The reader (if we have a positive view of art) may find some poignancy in the fact that the artist has fallen, but the writer doesn’t have much sympathy for him, rather suggesting that the artist had flown too high and so was doomed to fall – I remember a reference to the wax wings
of Icarus. All the sympathy is with the workers, ‘my head to the ground, my foot to the ground’.

I finish by wondering again if editing would improve or spoil this item. I suppose my doubt suggests the author’s version should stand.

Rocky Reichman, Literary Magic Editor-in-Chief: From the birth of this story to its death, the author has managed to create a pattern of thought that grasps at readers and lets them follow through. But unlike most stories, this work does not just capture readers and lead them on via their emotions. For some, this story can lead them based on its logic, too. The beauty of this story, and what makes it well worth its prize from Literary Magic, is the balance it stretches between differing styles.

First, the way it is coded. Landscape and Fall can be read as a full poem, a song that one sings to another. Its richness in detail, esteemed value devoted to every word and the meaning embedded in each thought makes it more of a poem than anything else. But more than the style of writing is not just the poetic tools in which this story gets its point across, but the point across.
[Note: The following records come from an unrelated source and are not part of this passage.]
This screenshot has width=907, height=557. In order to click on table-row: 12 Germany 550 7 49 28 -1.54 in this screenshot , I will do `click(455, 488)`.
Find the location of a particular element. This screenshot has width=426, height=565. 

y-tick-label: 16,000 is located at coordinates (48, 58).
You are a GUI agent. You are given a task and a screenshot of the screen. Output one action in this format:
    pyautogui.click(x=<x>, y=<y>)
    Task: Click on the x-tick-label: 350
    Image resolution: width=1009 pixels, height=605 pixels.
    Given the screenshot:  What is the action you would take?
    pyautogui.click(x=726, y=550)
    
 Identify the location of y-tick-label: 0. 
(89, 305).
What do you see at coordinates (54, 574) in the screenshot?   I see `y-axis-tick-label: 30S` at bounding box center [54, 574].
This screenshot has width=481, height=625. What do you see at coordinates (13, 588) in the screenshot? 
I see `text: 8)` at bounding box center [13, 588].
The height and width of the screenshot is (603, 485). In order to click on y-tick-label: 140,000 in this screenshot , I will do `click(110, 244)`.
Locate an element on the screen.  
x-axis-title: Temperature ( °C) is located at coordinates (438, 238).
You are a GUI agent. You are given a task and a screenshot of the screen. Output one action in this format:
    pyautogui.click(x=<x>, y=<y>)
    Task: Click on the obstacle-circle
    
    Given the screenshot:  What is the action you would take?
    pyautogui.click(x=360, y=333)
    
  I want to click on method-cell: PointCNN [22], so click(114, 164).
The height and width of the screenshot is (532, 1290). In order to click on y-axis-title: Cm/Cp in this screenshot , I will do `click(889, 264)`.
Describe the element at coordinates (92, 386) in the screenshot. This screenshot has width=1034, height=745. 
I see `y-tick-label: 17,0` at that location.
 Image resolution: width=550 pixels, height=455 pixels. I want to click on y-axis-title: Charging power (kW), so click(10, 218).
Readers may vary in their interpretations, but the wording and the mention of reality and living big versus living a simple life rings clear throughout every paragraph, and forms the basis for the DNA of this story. What Landscape and Fall has done is put forth an argument for living a simple yet authentic life rather than a more glamorous but highfalutin one. A simple enough, message, yes, yet delivered in a unique style, with metaphors and word choices more likely to imprint this lesson into the minds of those who consume the story. While the piece lacked enough organization to fit into the standard model of a fiction short story more so than a poem, the author can fix this issue by working in pieces-or subtracting pieces-that can help tighten up the order of the story to ensure that it not only gets its point across but does so in the frame of a larger story. By focusing more on the story instead of less on the argument, the message remains as strong as the author intended it to be, yet there is a solid coating around that message that can make this not only a work of argument, but a work of fiction. A work of art.